Windows Embedded CEは、マイクロソフトが提供する組み込み向けOS製品群「Windows Embedded」ファミリの1ラインアップとして位置付けられ、主にハンドヘルド端末、PND、ポータブル・メディア・プレーヤ、デジタル・フォトフレームなどの組み込み機器で利用されている。
![]() |
|
| 画像1 マイクロソフト OEM統括本部 OEMエンベデッド本部 シニアテクノロジースペシャリスト 永田 哲氏 |
Windows Embedded CEは、メモリ保護機能、仮想メモリをサポートする32ビット リアルタイム/マルチタスクOSで、組み込み機器で利用されているさまざまなCPUアーキテクチャ(ARM、MIPS、x86、SH4(注))がサポートされている。また、各機能がコンポーネント化されているため、デバイスごとに必要な機能を選択し、構築することが可能で、最小で300Kbytes程度という小フットプリントを実現する。
「PC/サーバ、モバイル分野のWindows OSで培われたネットワーク技術や高度なユーザーインターフェイス(UI)、豊富なミドルウェアやアプリケーションを有する」と、マイクロソフト OEM統括本部 OEMエンベデッド本部 シニアテクノロジースペシャリスト 永田 哲氏。
| 注:SH4は、R3で追加された機能・アプリケーションがサポートされていない(動作保証外)。詳細:Windows Embedded CE の概要。 |
永田氏は、CEの歴史を次のように振り返る。「CEは、3.0から本当の意味でリアルタイム性を達成したといえる。その後、CE .NETで.NET Compact FrameworkのサポートやWindows Mediaによるビデオ再生機能、Internet Explorerを搭載。さらに、シェアード ソース プログラムの下、これまでブラックボックスだったソースコードを公開。

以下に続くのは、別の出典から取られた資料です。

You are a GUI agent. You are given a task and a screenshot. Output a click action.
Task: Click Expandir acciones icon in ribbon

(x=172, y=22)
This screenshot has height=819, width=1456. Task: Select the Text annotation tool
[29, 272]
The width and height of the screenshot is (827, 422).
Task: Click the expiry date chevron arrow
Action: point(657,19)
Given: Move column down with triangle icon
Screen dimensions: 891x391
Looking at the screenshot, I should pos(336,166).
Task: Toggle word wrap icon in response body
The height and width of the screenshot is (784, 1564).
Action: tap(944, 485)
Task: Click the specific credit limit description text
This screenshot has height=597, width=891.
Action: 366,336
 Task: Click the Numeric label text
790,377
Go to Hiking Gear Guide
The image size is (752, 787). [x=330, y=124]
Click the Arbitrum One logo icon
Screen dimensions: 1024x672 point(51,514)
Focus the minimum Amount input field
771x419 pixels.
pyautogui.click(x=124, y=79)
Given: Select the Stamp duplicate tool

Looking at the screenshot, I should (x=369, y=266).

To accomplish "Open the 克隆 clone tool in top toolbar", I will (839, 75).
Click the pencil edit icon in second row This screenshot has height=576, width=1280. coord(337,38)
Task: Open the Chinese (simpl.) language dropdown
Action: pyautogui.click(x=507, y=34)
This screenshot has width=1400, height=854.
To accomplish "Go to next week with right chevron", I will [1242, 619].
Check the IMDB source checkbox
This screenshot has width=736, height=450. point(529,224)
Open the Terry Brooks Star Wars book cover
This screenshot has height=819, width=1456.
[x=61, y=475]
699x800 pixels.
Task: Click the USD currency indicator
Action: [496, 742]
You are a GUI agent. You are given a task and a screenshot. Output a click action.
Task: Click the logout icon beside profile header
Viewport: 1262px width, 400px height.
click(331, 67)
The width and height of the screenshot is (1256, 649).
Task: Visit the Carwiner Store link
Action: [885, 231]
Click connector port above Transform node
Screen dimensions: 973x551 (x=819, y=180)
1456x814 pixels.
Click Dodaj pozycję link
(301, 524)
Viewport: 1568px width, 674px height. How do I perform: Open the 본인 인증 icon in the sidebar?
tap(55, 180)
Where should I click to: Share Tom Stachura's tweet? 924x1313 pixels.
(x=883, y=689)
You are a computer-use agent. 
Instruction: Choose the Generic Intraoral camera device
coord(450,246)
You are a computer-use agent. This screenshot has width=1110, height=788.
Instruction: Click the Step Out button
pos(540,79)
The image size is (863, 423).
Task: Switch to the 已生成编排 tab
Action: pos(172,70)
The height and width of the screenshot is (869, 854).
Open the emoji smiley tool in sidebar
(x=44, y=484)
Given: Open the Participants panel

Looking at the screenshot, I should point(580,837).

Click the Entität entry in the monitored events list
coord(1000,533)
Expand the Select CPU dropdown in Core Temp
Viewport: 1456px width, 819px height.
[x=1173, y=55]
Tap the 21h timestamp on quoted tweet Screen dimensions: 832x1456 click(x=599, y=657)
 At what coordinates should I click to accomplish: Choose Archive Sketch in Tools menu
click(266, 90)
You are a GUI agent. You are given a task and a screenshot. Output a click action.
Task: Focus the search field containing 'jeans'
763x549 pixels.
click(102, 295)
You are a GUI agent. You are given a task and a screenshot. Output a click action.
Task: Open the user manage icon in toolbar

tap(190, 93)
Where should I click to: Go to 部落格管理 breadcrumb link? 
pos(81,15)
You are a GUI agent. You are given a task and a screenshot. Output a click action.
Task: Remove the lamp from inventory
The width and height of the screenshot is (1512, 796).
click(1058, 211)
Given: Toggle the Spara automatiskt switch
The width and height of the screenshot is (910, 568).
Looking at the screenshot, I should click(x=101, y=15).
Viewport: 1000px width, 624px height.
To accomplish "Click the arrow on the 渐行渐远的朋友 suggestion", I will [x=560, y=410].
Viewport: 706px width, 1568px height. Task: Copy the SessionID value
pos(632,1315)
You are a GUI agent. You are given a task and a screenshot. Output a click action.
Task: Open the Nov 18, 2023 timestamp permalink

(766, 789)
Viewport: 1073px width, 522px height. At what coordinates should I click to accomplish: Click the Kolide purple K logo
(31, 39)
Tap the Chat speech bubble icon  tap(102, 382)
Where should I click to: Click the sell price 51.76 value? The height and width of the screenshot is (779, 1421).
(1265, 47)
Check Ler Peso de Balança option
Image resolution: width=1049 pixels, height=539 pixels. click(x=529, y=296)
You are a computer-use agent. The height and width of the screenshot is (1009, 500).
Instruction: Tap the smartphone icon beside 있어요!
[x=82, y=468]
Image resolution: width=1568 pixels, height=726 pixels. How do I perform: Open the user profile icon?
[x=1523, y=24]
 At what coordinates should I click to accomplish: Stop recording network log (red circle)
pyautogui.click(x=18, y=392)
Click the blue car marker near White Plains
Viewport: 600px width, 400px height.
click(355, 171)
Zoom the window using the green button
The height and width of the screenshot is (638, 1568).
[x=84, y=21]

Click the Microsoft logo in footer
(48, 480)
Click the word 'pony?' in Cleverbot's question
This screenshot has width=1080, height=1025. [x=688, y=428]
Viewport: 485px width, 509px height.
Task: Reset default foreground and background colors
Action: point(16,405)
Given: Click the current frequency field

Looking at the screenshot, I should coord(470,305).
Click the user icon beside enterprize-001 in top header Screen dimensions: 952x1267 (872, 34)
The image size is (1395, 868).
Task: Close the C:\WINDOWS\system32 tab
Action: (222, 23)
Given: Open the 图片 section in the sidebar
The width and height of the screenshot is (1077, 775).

そして、CE 5.0では、デバイスごとのシナリオの強化、Bluetooth対応が行われ、CE 6.0でアーキテクチャの刷新を行い、メモリ/プロセス数の拡大を図ってきた」。
![]() |
| 画像2 Windows Embedded CEの歴史 |
| 関連リンク: | |
| 連載:「ココが変わったWindows Embedded CE 6.0 R2」 http://monoist.atmarkit.co.jp/fembedded/winembedded/index/wince60r2.html |
|
| Windows Embedded CE 6.0ドライバ開発の要点 http://monoist.atmarkit.co.jp/fembedded/winembedded/ce6_driver/ce01.html |
|
| 連載:「Windows CE 6の全貌」 http://monoist.atmarkit.co.jp/fembedded/winembedded/index/ce6.html |
|
Windows Embedded CE 6.0 R3
今回、新たにリリースされたCE 6.0 R3の強化ポイントについて、永田氏は、
(1)リッチなユーザー体験
(2)充実したインターネット機能
(3)接続の容易性
の3つを挙げる。
具体的にいうと、CE 6.0 R3では、「タッチ/ジェスチャー」、Silverlight 2.0ベースの「Silverlight for Windows Embedded」、Internet Explorer 6.0ベースのWebブラウザ「Internet Explorer Embedded」のほか、「Adobe Flash Lite 3.1.0」にも対応する。また、「接続マネージャ」や「Office/PDFドキュメントビューア」、中国で有名なメッセージングサービス「QQ Messenger」などの機能が備わっている。
![]() |
| 画像3 CE 6.0 R3の紹介 |
このように新機能が増えると、開発工数の増大が懸念されるが、「マイクロソフトは統合開発環境『Visual Studio』のほか、UIデザインツール『Expression Blend』を提供している。Silverlight for Windows Embeddedを用いたアプリケーション開発において、プログラムの実装とUI設計を分離・並行して作業が行えるようになる。この2つの開発環境を用いて開発できるようにしたことは、CE 6.0 R3でのチャレンジングな取り組みだった」(永田氏)。
![]() |
| 画像4 新しいユーザーインターフェイス開発環境 |
以降では、Silverlight for Windows Embedded、Internet Explorer Embedded、Adobe Flash Lite 3.1.0にフォーカスし、その概要を紹介する。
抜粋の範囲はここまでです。